Friday, September 18, 2015

I just can't do it without her....

My New different…I just can't do it....The alarm went off and I snoozed it and as my feet hit the floor the first time, I just couldn't do it. I pulled my knees back up and tucked them back into my blanket. I closed my eyes. This occurred for over an hour were the alarm would go off and I would muster enough courage for my feet to hit the ground, take a few steps realize I wasn't ready and I would crawl back in bed and close my eyes. Every time my feet hit the floor I was reminded that my mornings were forever different. That I wouldn't look over and see you getting in the shower, that I would never have you waking me up again. I would never have to get up early for student council. It was those moments that keep me incapable of getting further than a few steps from the bed. At this moment, all I wanted to do was to stay in bed forever to hide underneath the covers and stay forever because under the covers the world wasn't so scary. Under the covers, I could pretend as if nothing had changed. My alarm goes off again and again and again and again and again. I fight to put 1 foot on the floor and keep walking this time. I was able to this time. I pushed myself forward. I feel like a zombie walking through the hallways collecting my clothes, collecting a bath towel… I don't even remember which I did first. I finally got to the shower and I daydreamed about you. I daydreamed about walking out of the shower and hearing your blow dryer but I knew that wouldn't occur. That was not something that I was ever going to be able to hear again. As I continued trying to get ready one step at a time, I was left standing paralyzed over and over again.  Every single action reminded me of you. At certain parts in my morning before you left me you would come into the bathroom, same time every day… same routine every day…we were meticulous OCD with our mornings. At the point that I was blow drying my hair, you would be brushing your hair on the toilet seat with the cat in your lap telling me how cute she was and giggling. I would be telling you how beautiful you were as you would give me this whatever mom look.
As I finish getting ready this morning, I just didn't have it in me to pull myself all together. My heart searched for your smell…my heart bleeds with pain looking into your room where I know you will never lay down again. I will never see you blow drying your hair or collecting your things for school. It was at that moment that I just wanted to crawl underneath the covers and stop breathing with you. I realized I didn't have any shoes on and I needed to locate some shoes. I picked up my socks usually I would put my socks and shoes on in the living room while you ate breakfast but since your death I put my shoes on in the last place you laid every single day. I lay with you at least in my mind and I was I was sitting there I thought to myself how can I lose her? How can I continue to go on knowing she will never walk into the door again? She will never smile, laugh, hug, spend time with me. I struggled putting my shoes on and fighting back the tears. I struggled with not wanting to climb back in bed yet again and bury my head. It would be easy crawling to bed and forget is that the world didn't exist sometimes. I feel like the world forgets that I exist; that she existed so if I can feel forgotten then maybe I could be. Something gives me the will to push, the will to put on my shoes and stand up walk out the door and get my car.  I know I can make a difference. I know I'm broken but I'm still moving. I'm holding onto every piece I can of my former self. They are scattered all around me.
As I walk down the stairs to my car, I look back in the living room hoping for one last time to see her face sitting in the chair ready to grab her backpack and get in the car with me but that's not my reality anymore…my reality sucks…my reality is the unimaginable. As I'm driving to work I look over and I see this van and it says “Heaven Sent” it was for a nursing home and I became angry because Heaven sent me an angel 16 years ago and seven weeks ago Heaven gained that angel back. It's not fair... it's flat out bullshit…it's unacceptable and I don't know how to change the one choice that I have no control over. This is the one choice that is permanent… that I cannot fix!
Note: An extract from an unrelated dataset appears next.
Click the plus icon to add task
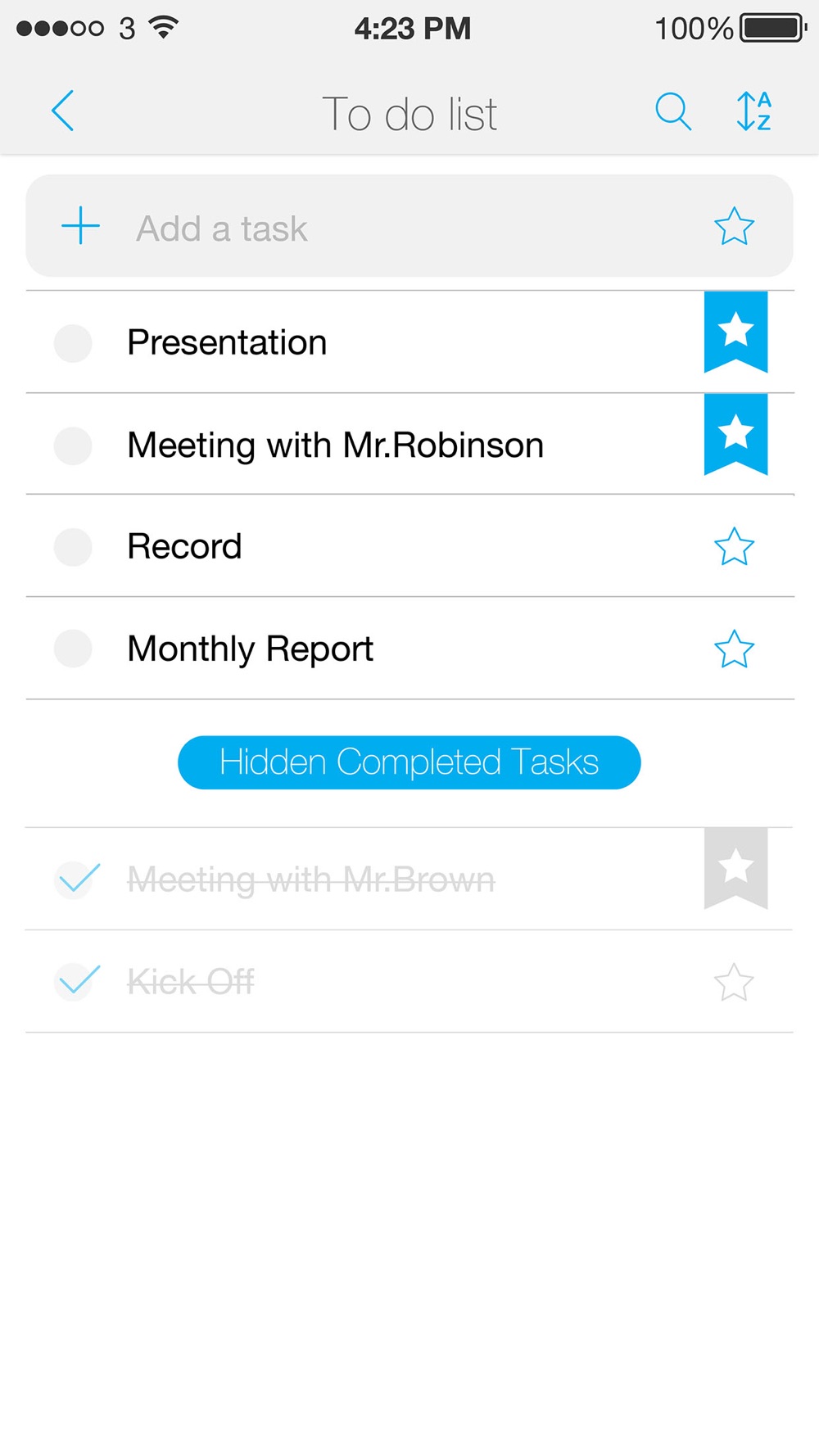 click(x=81, y=226)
Nothing I can do will ever change losing my daughter, nothing I can ever say or do will bring her back but there are things you can do. You are not powerless! You have the ability to tell Sara’s story! You have the ability to talk to your children to have those hard questions answered, to have those conversations about other things, to open up those lines of communication that I wish I had. I know that not everybody suffers in silence like Sara. Some do speak up and we need to listen to them.  Don’t argue with them. Try to understand what they feel and seek appropriate help. Don’t be afraid to ask them if they are thinking of have thought of hurting themselves? Most of all, love them. One in four in their lifetime may suffer from some type of mental illness that they hide. So if you’re a family of four, one person in your house may suffer from mental illness in your lifetime and most likely undetected un-diagnosed and untreated. Speak up and tell the world that it’s only to have a mental illness and it’s ok to not be society’s idea of perfect. Stop the stigma of mental illness. Know the signs and don’t be afraid to tell someone.